## Try it:
Print each record below exactly as it appears.

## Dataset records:
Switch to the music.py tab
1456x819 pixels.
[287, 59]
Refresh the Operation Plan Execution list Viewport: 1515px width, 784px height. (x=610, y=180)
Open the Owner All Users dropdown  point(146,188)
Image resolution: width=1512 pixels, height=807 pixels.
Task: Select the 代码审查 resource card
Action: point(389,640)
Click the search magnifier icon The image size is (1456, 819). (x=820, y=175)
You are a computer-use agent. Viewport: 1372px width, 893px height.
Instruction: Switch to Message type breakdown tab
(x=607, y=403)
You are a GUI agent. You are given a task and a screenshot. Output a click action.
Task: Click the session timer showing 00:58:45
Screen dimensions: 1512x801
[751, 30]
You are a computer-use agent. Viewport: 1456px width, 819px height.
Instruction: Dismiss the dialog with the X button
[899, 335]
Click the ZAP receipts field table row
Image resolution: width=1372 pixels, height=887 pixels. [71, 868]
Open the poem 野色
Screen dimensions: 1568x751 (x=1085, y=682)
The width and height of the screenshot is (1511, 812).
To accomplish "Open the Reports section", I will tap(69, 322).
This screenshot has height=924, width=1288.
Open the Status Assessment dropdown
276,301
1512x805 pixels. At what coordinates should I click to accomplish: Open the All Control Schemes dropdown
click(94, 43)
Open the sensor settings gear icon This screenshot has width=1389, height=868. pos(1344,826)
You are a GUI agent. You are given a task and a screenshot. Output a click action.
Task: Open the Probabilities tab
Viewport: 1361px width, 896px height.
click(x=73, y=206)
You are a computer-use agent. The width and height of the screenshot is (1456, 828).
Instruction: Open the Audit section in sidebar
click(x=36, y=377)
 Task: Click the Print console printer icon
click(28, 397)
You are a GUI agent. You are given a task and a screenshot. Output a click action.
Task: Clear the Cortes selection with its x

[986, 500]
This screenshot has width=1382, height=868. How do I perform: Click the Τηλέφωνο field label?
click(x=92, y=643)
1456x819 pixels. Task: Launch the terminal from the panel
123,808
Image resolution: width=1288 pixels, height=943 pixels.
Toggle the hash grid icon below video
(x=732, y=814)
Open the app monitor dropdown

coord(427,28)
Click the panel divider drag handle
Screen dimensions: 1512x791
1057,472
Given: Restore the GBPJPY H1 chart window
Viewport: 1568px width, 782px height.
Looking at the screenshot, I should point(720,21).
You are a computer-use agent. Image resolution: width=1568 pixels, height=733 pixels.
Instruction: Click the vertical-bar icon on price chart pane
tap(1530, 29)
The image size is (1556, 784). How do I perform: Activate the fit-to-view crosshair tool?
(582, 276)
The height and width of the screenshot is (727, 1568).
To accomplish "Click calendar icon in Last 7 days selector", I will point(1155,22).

## Task result:
Switch to the music.py tab
1456x819 pixels.
[287, 59]
Refresh the Operation Plan Execution list Viewport: 1515px width, 784px height. (x=610, y=180)
Open the Owner All Users dropdown  point(146,188)
Image resolution: width=1512 pixels, height=807 pixels.
Task: Select the 代码审查 resource card
Action: point(389,640)
Click the search magnifier icon The image size is (1456, 819). (x=820, y=175)
You are a computer-use agent. Viewport: 1372px width, 893px height.
Instruction: Switch to Message type breakdown tab
(x=607, y=403)
You are a GUI agent. You are given a task and a screenshot. Output a click action.
Task: Click the session timer showing 00:58:45
Screen dimensions: 1512x801
[751, 30]
You are a computer-use agent. Viewport: 1456px width, 819px height.
Instruction: Dismiss the dialog with the X button
[899, 335]
Click the ZAP receipts field table row
Image resolution: width=1372 pixels, height=887 pixels. [71, 868]
Open the poem 野色
Screen dimensions: 1568x751 (x=1085, y=682)
The width and height of the screenshot is (1511, 812).
To accomplish "Open the Reports section", I will tap(69, 322).
This screenshot has height=924, width=1288.
Open the Status Assessment dropdown
276,301
1512x805 pixels. At what coordinates should I click to accomplish: Open the All Control Schemes dropdown
click(94, 43)
Open the sensor settings gear icon This screenshot has width=1389, height=868. pos(1344,826)
You are a GUI agent. You are given a task and a screenshot. Output a click action.
Task: Open the Probabilities tab
Viewport: 1361px width, 896px height.
click(x=73, y=206)
You are a computer-use agent. The width and height of the screenshot is (1456, 828).
Instruction: Open the Audit section in sidebar
click(x=36, y=377)
 Task: Click the Print console printer icon
click(28, 397)
You are a GUI agent. You are given a task and a screenshot. Output a click action.
Task: Clear the Cortes selection with its x

[986, 500]
This screenshot has width=1382, height=868. How do I perform: Click the Τηλέφωνο field label?
click(x=92, y=643)
1456x819 pixels. Task: Launch the terminal from the panel
123,808
Image resolution: width=1288 pixels, height=943 pixels.
Toggle the hash grid icon below video
(x=732, y=814)
Open the app monitor dropdown

coord(427,28)
Click the panel divider drag handle
Screen dimensions: 1512x791
1057,472
Given: Restore the GBPJPY H1 chart window
Viewport: 1568px width, 782px height.
Looking at the screenshot, I should point(720,21).
You are a computer-use agent. Image resolution: width=1568 pixels, height=733 pixels.
Instruction: Click the vertical-bar icon on price chart pane
tap(1530, 29)
The image size is (1556, 784). How do I perform: Activate the fit-to-view crosshair tool?
(582, 276)
The height and width of the screenshot is (727, 1568).
To accomplish "Click calendar icon in Last 7 days selector", I will point(1155,22).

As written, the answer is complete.